Hello,
I am stuck on a current use case and am unsure on the best way to approach this.
I have a large data set that contains unique identifiers. From this I am determining some separate output files however I need to try and combine the data as best as possible at the very beginning.
Currently I join column 1 with column 2 to get column 3. This works for the most part but when there are two unique identifiers that match and that have the same "type" in column 1 I need to combine them together.
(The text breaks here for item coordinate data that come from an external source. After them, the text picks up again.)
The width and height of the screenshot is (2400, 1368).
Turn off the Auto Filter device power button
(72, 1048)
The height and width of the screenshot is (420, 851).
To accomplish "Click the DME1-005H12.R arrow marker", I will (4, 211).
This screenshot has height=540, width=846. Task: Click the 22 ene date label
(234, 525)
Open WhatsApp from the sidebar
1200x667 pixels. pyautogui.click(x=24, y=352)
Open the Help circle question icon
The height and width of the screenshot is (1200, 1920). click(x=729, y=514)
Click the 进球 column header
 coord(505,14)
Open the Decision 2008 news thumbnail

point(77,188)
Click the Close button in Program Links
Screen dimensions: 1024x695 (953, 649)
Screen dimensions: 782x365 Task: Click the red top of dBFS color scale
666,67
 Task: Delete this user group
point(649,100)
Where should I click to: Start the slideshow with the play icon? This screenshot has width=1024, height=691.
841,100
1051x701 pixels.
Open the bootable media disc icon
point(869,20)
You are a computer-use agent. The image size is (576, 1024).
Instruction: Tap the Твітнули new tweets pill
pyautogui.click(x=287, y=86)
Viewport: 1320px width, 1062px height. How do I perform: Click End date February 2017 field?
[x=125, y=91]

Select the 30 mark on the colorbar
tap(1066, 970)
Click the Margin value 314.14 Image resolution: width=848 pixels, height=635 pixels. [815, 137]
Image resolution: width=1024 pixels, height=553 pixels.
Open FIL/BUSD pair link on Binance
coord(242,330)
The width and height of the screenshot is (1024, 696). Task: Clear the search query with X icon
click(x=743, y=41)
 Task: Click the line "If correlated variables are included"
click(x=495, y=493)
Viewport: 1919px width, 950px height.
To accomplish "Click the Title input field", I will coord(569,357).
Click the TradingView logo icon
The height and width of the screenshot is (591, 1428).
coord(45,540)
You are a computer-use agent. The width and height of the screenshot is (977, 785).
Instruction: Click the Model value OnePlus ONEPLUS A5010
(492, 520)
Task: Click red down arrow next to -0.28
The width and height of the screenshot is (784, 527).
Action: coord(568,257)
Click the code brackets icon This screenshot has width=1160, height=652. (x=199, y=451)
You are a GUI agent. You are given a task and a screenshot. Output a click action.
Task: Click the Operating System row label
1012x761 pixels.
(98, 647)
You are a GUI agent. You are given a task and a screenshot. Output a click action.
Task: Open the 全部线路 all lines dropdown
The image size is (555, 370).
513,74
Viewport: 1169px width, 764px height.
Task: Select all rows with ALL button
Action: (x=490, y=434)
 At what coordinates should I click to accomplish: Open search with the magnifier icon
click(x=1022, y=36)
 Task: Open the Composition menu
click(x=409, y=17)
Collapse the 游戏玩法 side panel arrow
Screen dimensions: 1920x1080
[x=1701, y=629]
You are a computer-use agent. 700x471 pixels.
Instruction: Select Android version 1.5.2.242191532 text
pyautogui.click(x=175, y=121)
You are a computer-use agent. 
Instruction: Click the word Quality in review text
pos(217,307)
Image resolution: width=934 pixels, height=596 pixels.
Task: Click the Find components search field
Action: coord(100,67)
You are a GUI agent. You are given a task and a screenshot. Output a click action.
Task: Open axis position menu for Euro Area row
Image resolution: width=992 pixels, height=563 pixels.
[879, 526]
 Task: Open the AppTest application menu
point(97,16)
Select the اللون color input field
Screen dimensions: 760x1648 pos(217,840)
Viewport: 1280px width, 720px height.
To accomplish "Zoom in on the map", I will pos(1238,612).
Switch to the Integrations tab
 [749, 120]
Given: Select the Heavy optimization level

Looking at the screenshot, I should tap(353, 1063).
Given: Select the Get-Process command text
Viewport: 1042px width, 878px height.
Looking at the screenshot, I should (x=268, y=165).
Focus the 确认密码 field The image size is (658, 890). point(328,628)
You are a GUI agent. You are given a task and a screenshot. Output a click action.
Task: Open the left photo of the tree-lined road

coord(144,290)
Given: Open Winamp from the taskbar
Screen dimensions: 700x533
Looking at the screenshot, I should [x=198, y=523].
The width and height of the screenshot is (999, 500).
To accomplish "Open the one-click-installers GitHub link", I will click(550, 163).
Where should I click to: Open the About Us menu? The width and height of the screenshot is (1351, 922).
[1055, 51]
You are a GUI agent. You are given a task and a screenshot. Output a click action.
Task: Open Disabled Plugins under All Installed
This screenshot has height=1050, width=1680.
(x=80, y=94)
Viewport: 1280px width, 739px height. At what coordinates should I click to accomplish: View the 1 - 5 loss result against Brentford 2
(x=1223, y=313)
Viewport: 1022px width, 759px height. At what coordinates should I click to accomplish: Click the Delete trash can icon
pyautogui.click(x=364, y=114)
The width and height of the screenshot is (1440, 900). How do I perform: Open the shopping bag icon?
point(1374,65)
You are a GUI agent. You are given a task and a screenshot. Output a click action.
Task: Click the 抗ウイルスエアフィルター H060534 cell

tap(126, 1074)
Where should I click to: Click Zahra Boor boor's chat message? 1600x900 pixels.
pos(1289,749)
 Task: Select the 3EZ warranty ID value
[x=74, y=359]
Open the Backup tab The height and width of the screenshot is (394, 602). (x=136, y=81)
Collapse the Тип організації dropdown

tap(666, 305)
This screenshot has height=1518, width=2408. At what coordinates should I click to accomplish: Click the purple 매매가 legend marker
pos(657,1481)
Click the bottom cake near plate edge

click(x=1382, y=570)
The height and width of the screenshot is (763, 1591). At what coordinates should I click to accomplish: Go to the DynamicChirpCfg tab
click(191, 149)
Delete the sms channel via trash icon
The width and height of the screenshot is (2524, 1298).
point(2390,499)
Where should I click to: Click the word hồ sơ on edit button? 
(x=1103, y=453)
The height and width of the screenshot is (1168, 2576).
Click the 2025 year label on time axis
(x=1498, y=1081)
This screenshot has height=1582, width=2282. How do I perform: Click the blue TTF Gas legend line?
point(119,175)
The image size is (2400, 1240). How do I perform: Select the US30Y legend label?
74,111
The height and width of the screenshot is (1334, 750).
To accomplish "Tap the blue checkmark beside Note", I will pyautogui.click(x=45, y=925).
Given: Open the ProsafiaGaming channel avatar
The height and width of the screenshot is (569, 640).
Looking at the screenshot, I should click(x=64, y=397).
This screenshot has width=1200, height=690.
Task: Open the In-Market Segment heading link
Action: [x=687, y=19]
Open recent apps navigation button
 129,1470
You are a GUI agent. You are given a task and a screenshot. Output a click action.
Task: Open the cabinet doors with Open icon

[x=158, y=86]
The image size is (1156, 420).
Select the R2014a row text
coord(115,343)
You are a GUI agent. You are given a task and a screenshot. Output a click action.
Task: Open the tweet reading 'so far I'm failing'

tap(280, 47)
For below the desired output would be in green:
EXAMPLE:
| UNIQUE IDENTIFIER | COLUMN 1 | COLUMN 2 | COLUMN 3 |
| 1234 | PM | 12 | PM 12 |
| 1234 | PM | 12 | PM 12 |
| 1234 | | | PM 6 |
Column 2 is always a 12 month data type.
However column 2 will not always be 12 - there could be a scenario where column 2 contains "6" (6 months) and "12" (12 months) and the desired output would be "4" to stand for 4 months as the event "PM" happens 3 times throughout the year.
| UNIQUE IDENTIFIER | COLUMN 1 | COLUMN 2 | COLUMN 3 | DESIRED OUTCOME |
| 1234 | PM | 12 | PM 12 | |
| 1234 | PM | 12 | PM 12 | PM 6 |
| 1234 | CAL | 6 | CAL 6 | CAL 6 |
Any suggestions on how the best way is to do this would be greatly appreciated!!